Enchanted golden bull
As in any other Philippine mountain, Makulot too has its own distinct folklore, in much the same way that Makiling has its Mariang Makiling, Arayat its Mariang Sinukuan, and Mayon its Daragang Magayon. Only, the symbolism is of the masculine genre for Makulot which local legend says is home to a “torong ginto” or golden bull lording among the native encantos or enchanted ones whose haunts extend all the way to the Taal Volcano-island, making their presence felt whenever there is a display of thunder and lightning at the cloud-shrouded slopes of Makulot and its west wall.
The geological history of the mountain is also as fascinating. Makulot is volcanic in origin. Geologists believe that Taal Lake was once the caldera of a monstrous pre-historic volcano, and Mt. Makulot was formed by one of its many unrecorded eruptions; hence, there is this spectacular Makulot West Wall rising all the way down from the lake. It has also been observed that it is Mt. Makulot, especially its West Wall, which has shadowed and protected the town of Cuenca from the recent eruptions of present-day Taal Volcano.
Thunder of the Gun of Makatmon
Visiting climbers call the top of the Makulot West Wall, the “Rockies.” But to us locals, it’s known by the more intriguing “Indulanin” (which research tells me is a song or lullaby).
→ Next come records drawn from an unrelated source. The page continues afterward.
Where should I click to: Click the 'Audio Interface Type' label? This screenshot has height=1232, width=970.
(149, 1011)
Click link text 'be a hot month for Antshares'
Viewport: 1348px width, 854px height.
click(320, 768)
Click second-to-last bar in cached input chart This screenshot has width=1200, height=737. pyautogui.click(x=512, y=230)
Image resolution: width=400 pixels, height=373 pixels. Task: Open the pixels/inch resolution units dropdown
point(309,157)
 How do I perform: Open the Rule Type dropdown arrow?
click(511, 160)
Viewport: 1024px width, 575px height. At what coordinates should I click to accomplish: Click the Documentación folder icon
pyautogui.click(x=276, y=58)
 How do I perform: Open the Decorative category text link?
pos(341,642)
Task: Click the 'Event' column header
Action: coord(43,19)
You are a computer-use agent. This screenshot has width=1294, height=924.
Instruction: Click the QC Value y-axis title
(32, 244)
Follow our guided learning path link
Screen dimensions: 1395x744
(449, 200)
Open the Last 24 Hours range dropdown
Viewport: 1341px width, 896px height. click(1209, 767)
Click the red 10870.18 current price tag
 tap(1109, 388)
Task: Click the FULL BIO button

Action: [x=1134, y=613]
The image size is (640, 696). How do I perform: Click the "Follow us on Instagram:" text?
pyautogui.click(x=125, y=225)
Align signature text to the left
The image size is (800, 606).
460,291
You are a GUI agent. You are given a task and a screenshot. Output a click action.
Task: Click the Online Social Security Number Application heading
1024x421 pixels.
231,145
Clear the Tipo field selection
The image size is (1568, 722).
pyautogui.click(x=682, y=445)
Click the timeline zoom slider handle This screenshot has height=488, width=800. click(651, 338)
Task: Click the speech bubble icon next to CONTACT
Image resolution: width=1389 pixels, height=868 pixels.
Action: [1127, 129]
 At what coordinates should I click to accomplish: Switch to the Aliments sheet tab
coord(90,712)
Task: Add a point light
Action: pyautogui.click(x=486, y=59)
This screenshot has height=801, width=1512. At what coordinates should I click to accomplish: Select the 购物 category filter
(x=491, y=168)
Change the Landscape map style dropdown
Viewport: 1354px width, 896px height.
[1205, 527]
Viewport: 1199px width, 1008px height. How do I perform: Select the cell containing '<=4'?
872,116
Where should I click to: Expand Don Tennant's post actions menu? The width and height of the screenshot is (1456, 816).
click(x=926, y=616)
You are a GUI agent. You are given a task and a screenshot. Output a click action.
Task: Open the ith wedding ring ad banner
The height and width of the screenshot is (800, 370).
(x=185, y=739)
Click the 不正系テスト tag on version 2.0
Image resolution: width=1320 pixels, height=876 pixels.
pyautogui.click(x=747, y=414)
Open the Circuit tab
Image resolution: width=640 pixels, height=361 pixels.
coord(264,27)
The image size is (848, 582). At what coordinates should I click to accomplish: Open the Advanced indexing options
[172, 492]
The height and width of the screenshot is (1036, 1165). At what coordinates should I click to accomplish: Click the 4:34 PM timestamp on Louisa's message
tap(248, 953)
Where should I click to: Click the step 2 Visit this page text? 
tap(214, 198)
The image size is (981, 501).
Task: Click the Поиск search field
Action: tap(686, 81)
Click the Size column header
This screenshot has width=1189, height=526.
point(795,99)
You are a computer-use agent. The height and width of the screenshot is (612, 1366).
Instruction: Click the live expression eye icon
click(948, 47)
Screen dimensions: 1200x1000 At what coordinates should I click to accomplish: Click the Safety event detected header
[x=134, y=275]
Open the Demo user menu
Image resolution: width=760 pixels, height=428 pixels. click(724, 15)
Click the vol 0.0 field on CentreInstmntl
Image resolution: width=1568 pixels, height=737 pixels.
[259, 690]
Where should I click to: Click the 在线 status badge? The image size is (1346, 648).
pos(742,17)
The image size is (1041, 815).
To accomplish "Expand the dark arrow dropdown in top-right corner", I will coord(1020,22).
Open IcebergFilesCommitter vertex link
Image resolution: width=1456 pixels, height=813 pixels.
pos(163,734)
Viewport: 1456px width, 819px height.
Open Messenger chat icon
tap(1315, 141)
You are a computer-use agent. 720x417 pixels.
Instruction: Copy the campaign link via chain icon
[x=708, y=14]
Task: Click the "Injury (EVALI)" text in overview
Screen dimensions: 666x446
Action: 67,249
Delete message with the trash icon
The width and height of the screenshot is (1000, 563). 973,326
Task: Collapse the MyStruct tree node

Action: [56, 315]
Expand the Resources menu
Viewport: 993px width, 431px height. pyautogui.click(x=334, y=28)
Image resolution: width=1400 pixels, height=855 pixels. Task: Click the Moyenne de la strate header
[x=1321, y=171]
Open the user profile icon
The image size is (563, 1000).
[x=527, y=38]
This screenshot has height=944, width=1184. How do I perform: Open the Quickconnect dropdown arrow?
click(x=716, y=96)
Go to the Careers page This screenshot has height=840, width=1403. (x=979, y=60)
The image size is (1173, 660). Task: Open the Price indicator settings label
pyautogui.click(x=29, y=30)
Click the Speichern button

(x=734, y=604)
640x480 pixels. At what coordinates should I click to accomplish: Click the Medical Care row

And the shoulder-like campsite east of these rocky outcrops is called “Makatmon,” a ridge which earned some quaint place in World War II history.
Old folks of Cuenca recall that the Japanese imperial army bracing for the “Liberation” of the Philippines and General Macarthur’s landing in Luzon, hauled one of the biggest cannons in Japan’s armory all the way to Makulot’s Makatmon. There, the Japanese, using forced labor, dug complex tunnels ala Iwo-Jima, and installed this humongous cannon on rails leading to one of those tunnels, which brings to mind the classic war film Guns of Navarone.
For a while, so the town’s old-timers say, the Japanese and their cannon at the Makulot/Makatmon ridge vantage point had a field day taking pot shots at the Americans who by then have landed at the Batangas and Balayan Bays. The Americans bombarded Makulot with their own artillery and heavy aircraft bombers. But the Japanese cannon kept on firing, eluding US spotter planes from taking a fix of its location by simply retreating into its tunnel immediately after giving the Americans a barrage of fusillade.
My math teacher in the Cuenca high school I attended told us that applying physics to the situation was what saved the day for the US forces. By patiently observing with binoculars the cannon’s smoke after each barrage, factoring in the time of impact and sound blasts, he said that the GIs finally took a bearing or an estimated fix of the position of the Mt. Makulot cannon. And to the Americans’ credit, or just by sheer luck, their time-and-motion computations were so accurate that the American artillery hit the cannon-on-rails right on its barrel before it could reach the safety of its tunnel-nest.
Hopefully, these vignettes on Makulot can contribute toward a more interesting and enriching climbing experience, and as important, elicit a firmer commitment and obligation to the visitor to keep the mountain as it has been before. For who knows? Amid the mountain’s thunder and lightning, there may be this golden bull and its encanto troops charging along, or in moonless nights, some ghosts of Japanese soldiers may still be there, straggling in a vain search for the cannon they’ve unknowingly lost.
With these rambling thoughts, therefore, wouldn’t it be a fitting preamble for those planning a climb to this mountain that where they’re headed is a marvelous visit to the home of “Makulog,” the Batangueños’ very own Thor?